The negotiations with NASSCO have resulted in them exposing even more what their aims are. The two main demands of the strike are 1) Rehire all the 17 people fired and 2) Total amnesty for the strikers. The Company wants to split up the two demands–saying they would give partial amnesty to the strikers, but they won’t rehire the 17 fired. Trying to split up the workers, setting the body of workers against its fighting leadership–they have to try and cut off the head in order to control the body.

The strike continues–the yard is still shut down.

The situation is forcing NASSCO workers to deal with what’s at the bottom of this whole situation. They know that if the union gets busted, there’s no talk of getting a decent contract in ’81. They got a taste of worker’s rule when they took over the ship launching and put the Navy and NASSCO in their place. They’ve got 300 pigs to contend with, just to maintain their picket lines. And they know through their own sweat and blood that it’s workers who build the ships and make the yards move. They got a good taste of what fascism will mean in this country, but the alternative has to be clear. Workers’ rule is the only thing that can beat back this inflation, war preparations, fascism, and cut off the money-grubbing hands of the monopoly capitalist class. One worker had part of the answer, as he chanted, “We are the working class” to the pigs. The more crucial part of the answer is “the working class has to fight for workers’ rule.”

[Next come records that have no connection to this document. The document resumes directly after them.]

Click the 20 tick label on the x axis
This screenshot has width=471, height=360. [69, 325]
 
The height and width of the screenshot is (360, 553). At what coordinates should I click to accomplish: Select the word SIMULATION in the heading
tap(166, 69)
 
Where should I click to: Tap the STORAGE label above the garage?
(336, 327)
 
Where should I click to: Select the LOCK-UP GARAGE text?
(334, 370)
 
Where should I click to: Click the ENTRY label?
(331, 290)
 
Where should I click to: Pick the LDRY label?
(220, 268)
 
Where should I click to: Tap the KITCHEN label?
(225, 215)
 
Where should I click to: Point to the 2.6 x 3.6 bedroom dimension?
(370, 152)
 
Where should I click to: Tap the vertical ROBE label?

Socialism, Not Fascism for the 80’s!

As of Aug. 10, two negotiators of the strike, Miguel Salas and Remldo Inchaurregui, both ironworkers and business agents of Local 627, were fired by NASSCO. A total of 20 workers were arrested who if convicted would be fired. Pressured by the court injunction and the lack of support from the International which sent a letter urging everyone to go back to work, and the San Diego Building Trades Council which refused to endorse the strike, workers voted on Thursday to go back to work on Monday. The spirit of going back is to “take the war back inside.” The situation’ is still so hot that the workers could go back out anytime.

The company seized the opportunity to lay out two conditions in exchange for the demand for amnesty for all workers on strike. One, the company does not want the scabs to be prosecuted and two, the union can only meet with its members on a one to one basis, thus prohibiting the union from holding lunch time meetings in the parking lots and in the yards. This is the clearest example of union busting. Both conditions were rejected by the union. Furthermore, the Local is seeking the International’s promise to sanction all future strikes. Meanwhile, a lot of spontaneous activities of sabotage are being conducted by the workers inside the yard to show NASSCO where the workers are at. NASSCO responded by beefing up security in the yard.

We Are The Working Class, Fight for Workers’ Rule!